◆ **WRITTEN REQUEST**: Format the data below as a numbered list, leaving out any blank lines.

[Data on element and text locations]
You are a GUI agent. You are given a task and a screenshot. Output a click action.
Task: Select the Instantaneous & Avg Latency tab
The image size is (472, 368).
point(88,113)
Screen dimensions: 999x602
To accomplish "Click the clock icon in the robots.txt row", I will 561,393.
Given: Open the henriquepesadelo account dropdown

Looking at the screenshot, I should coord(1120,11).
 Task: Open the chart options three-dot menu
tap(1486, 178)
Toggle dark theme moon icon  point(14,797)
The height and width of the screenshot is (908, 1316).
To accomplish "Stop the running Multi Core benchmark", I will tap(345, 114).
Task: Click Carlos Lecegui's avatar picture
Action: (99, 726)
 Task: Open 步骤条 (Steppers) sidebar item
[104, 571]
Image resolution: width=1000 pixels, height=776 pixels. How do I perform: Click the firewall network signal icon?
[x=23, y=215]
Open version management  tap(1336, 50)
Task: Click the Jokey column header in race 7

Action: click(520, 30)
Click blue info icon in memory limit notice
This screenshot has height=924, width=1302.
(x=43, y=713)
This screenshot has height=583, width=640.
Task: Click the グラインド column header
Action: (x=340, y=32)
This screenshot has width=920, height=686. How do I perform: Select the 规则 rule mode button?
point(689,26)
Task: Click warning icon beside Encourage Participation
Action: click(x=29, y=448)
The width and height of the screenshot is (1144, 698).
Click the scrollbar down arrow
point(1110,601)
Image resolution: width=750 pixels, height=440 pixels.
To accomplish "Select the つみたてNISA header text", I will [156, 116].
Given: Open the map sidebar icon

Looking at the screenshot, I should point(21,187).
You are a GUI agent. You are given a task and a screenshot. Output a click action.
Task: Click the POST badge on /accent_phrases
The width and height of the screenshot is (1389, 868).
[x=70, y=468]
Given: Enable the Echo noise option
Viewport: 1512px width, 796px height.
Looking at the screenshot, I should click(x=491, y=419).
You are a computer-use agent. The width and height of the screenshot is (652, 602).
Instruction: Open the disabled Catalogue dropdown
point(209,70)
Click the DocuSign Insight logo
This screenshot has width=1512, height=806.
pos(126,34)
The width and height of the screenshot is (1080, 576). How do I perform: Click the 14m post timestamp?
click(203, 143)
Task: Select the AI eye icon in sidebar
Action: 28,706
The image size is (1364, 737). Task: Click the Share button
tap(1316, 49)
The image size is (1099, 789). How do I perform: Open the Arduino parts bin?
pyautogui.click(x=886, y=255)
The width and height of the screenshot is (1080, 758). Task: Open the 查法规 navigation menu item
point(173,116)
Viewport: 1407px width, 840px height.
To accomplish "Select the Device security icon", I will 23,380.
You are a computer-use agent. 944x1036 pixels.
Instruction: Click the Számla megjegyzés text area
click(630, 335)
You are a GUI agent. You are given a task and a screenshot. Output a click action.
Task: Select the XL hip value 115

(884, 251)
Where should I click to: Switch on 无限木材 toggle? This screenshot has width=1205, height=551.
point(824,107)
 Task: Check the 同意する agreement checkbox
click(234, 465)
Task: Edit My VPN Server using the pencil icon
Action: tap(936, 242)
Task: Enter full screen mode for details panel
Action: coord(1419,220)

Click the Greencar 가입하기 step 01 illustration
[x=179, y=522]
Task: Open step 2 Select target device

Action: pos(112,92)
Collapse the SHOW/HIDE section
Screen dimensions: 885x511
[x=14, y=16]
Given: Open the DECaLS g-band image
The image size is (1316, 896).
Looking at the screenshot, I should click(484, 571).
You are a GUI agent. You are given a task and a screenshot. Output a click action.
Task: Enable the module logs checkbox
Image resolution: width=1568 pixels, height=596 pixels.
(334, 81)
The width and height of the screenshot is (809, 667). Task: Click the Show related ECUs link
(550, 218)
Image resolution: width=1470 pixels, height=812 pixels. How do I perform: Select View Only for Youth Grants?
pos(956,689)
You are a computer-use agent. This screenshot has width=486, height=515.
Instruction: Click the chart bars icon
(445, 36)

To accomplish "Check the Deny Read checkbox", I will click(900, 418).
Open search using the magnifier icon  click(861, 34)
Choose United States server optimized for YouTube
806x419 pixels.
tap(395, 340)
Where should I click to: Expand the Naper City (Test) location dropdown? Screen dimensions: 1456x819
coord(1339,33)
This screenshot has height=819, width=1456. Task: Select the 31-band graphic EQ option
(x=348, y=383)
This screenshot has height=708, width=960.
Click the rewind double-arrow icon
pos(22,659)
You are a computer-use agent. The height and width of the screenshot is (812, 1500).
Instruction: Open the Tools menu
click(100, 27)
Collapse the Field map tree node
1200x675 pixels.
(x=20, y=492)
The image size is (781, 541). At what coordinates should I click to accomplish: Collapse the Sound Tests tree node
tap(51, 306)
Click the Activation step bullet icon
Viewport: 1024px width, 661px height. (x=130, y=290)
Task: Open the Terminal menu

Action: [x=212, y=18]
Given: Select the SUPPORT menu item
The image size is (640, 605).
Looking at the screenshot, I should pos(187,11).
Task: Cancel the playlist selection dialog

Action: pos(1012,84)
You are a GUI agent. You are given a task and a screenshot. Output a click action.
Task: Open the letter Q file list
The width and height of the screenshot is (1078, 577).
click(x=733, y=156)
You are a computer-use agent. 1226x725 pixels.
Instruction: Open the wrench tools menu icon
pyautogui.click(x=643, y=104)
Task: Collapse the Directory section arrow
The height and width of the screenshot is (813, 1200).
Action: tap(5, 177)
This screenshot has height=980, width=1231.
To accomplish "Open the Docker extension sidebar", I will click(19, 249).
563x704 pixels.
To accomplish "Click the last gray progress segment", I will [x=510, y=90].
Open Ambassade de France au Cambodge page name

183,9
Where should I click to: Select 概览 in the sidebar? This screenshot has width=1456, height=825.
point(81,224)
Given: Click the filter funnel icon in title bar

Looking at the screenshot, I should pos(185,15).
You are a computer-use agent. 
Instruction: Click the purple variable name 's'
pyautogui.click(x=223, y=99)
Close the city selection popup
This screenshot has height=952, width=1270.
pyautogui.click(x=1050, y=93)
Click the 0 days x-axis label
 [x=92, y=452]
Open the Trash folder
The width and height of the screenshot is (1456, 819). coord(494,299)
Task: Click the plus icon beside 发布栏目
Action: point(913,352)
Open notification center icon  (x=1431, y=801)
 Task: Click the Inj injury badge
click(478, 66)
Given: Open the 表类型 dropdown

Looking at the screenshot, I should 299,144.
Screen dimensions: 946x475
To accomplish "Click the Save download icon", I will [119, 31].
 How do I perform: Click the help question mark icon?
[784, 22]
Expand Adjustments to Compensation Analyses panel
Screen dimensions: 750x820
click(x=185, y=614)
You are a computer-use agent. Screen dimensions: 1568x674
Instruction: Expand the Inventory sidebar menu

◆ **RESULT OF THE EXERCISE**:
1. You are a GUI agent. You are given a task and a screenshot. Output a click action.
2. Task: Select the Instantaneous & Avg Latency tab
3. The image size is (472, 368).
4. point(88,113)
5. Screen dimensions: 999x602
6. To accomplish "Click the clock icon in the robots.txt row", I will 561,393.
7. Given: Open the henriquepesadelo account dropdown
8. Looking at the screenshot, I should coord(1120,11).
9.  Task: Open the chart options three-dot menu
10. tap(1486, 178)
11. Toggle dark theme moon icon  point(14,797)
12. The height and width of the screenshot is (908, 1316).
13. To accomplish "Stop the running Multi Core benchmark", I will tap(345, 114).
14. Task: Click Carlos Lecegui's avatar picture
15. Action: (99, 726)
16.  Task: Open 步骤条 (Steppers) sidebar item
17. [104, 571]
18. Image resolution: width=1000 pixels, height=776 pixels. How do I perform: Click the firewall network signal icon?
19. [x=23, y=215]
20. Open version management  tap(1336, 50)
21. Task: Click the Jokey column header in race 7
22. Action: click(520, 30)
23. Click blue info icon in memory limit notice
24. This screenshot has height=924, width=1302.
25. (x=43, y=713)
26. This screenshot has height=583, width=640.
27. Task: Click the グラインド column header
28. Action: (x=340, y=32)
29. This screenshot has width=920, height=686. How do I perform: Select the 规则 rule mode button?
30. point(689,26)
31. Task: Click warning icon beside Encourage Participation
32. Action: click(x=29, y=448)
33. The width and height of the screenshot is (1144, 698).
34. Click the scrollbar down arrow
35. point(1110,601)
36. Image resolution: width=750 pixels, height=440 pixels.
37. To accomplish "Select the つみたてNISA header text", I will [156, 116].
38. Given: Open the map sidebar icon
39. Looking at the screenshot, I should point(21,187).
40. You are a GUI agent. You are given a task and a screenshot. Output a click action.
41. Task: Click the POST badge on /accent_phrases
42. The width and height of the screenshot is (1389, 868).
43. [x=70, y=468]
44. Given: Enable the Echo noise option
45. Viewport: 1512px width, 796px height.
46. Looking at the screenshot, I should click(x=491, y=419).
47. You are a computer-use agent. The width and height of the screenshot is (652, 602).
48. Instruction: Open the disabled Catalogue dropdown
49. point(209,70)
50. Click the DocuSign Insight logo
51. This screenshot has width=1512, height=806.
52. pos(126,34)
53. The width and height of the screenshot is (1080, 576). How do I perform: Click the 14m post timestamp?
54. click(203, 143)
55. Task: Select the AI eye icon in sidebar
56. Action: 28,706
57. The image size is (1364, 737). Task: Click the Share button
58. tap(1316, 49)
59. The image size is (1099, 789). How do I perform: Open the Arduino parts bin?
60. pyautogui.click(x=886, y=255)
61. The width and height of the screenshot is (1080, 758). Task: Open the 查法规 navigation menu item
62. point(173,116)
63. Viewport: 1407px width, 840px height.
64. To accomplish "Select the Device security icon", I will 23,380.
65. You are a computer-use agent. 944x1036 pixels.
66. Instruction: Click the Számla megjegyzés text area
67. click(630, 335)
68. You are a GUI agent. You are given a task and a screenshot. Output a click action.
69. Task: Select the XL hip value 115
70. (884, 251)
71. Where should I click to: Switch on 无限木材 toggle? This screenshot has width=1205, height=551.
72. point(824,107)
73.  Task: Check the 同意する agreement checkbox
74. click(234, 465)
75. Task: Edit My VPN Server using the pencil icon
76. Action: tap(936, 242)
77. Task: Enter full screen mode for details panel
78. Action: coord(1419,220)
79. Click the Greencar 가입하기 step 01 illustration
80. [x=179, y=522]
81. Task: Open step 2 Select target device
82. Action: pos(112,92)
83. Collapse the SHOW/HIDE section
84. Screen dimensions: 885x511
85. [x=14, y=16]
86. Given: Open the DECaLS g-band image
87. The image size is (1316, 896).
88. Looking at the screenshot, I should click(484, 571).
89. You are a GUI agent. You are given a task and a screenshot. Output a click action.
90. Task: Enable the module logs checkbox
91. Image resolution: width=1568 pixels, height=596 pixels.
92. (334, 81)
93. The width and height of the screenshot is (809, 667). Task: Click the Show related ECUs link
94. (550, 218)
95. Image resolution: width=1470 pixels, height=812 pixels. How do I perform: Select View Only for Youth Grants?
96. pos(956,689)
97. You are a computer-use agent. This screenshot has width=486, height=515.
98. Instruction: Click the chart bars icon
99. (445, 36)
100. To accomplish "Check the Deny Read checkbox", I will click(900, 418).
101. Open search using the magnifier icon  click(861, 34)
102. Choose United States server optimized for YouTube
103. 806x419 pixels.
104. tap(395, 340)
105. Where should I click to: Expand the Naper City (Test) location dropdown? Screen dimensions: 1456x819
106. coord(1339,33)
107. This screenshot has height=819, width=1456. Task: Select the 31-band graphic EQ option
108. (x=348, y=383)
109. This screenshot has height=708, width=960.
110. Click the rewind double-arrow icon
111. pos(22,659)
112. You are a computer-use agent. The height and width of the screenshot is (812, 1500).
113. Instruction: Open the Tools menu
114. click(100, 27)
115. Collapse the Field map tree node
116. 1200x675 pixels.
117. (x=20, y=492)
118. The image size is (781, 541). At what coordinates should I click to accomplish: Collapse the Sound Tests tree node
119. tap(51, 306)
120. Click the Activation step bullet icon
121. Viewport: 1024px width, 661px height. (x=130, y=290)
122. Task: Open the Terminal menu
123. Action: [x=212, y=18]
124. Given: Select the SUPPORT menu item
125. The image size is (640, 605).
126. Looking at the screenshot, I should pos(187,11).
127. Task: Cancel the playlist selection dialog
128. Action: pos(1012,84)
129. You are a GUI agent. You are given a task and a screenshot. Output a click action.
130. Task: Open the letter Q file list
131. The width and height of the screenshot is (1078, 577).
132. click(x=733, y=156)
133. You are a computer-use agent. 1226x725 pixels.
134. Instruction: Open the wrench tools menu icon
135. pyautogui.click(x=643, y=104)
136. Task: Collapse the Directory section arrow
137. The height and width of the screenshot is (813, 1200).
138. Action: tap(5, 177)
139. This screenshot has height=980, width=1231.
140. To accomplish "Open the Docker extension sidebar", I will click(19, 249).
141. 563x704 pixels.
142. To accomplish "Click the last gray progress segment", I will [x=510, y=90].
143. Open Ambassade de France au Cambodge page name
144. 183,9
145. Where should I click to: Select 概览 in the sidebar? This screenshot has width=1456, height=825.
146. point(81,224)
147. Given: Click the filter funnel icon in title bar
148. Looking at the screenshot, I should pos(185,15).
149. You are a computer-use agent. 
150. Instruction: Click the purple variable name 's'
151. pyautogui.click(x=223, y=99)
152. Close the city selection popup
153. This screenshot has height=952, width=1270.
154. pyautogui.click(x=1050, y=93)
155. Click the 0 days x-axis label
156.  [x=92, y=452]
157. Open the Trash folder
158. The width and height of the screenshot is (1456, 819). coord(494,299)
159. Task: Click the plus icon beside 发布栏目
160. Action: point(913,352)
161. Open notification center icon  (x=1431, y=801)
162.  Task: Click the Inj injury badge
163. click(478, 66)
164. Given: Open the 表类型 dropdown
165. Looking at the screenshot, I should 299,144.
166. Screen dimensions: 946x475
167. To accomplish "Click the Save download icon", I will [119, 31].
168.  How do I perform: Click the help question mark icon?
169. [784, 22]
170. Expand Adjustments to Compensation Analyses panel
171. Screen dimensions: 750x820
172. click(x=185, y=614)
173. You are a computer-use agent. Screen dimensions: 1568x674
174. Instruction: Expand the Inventory sidebar menu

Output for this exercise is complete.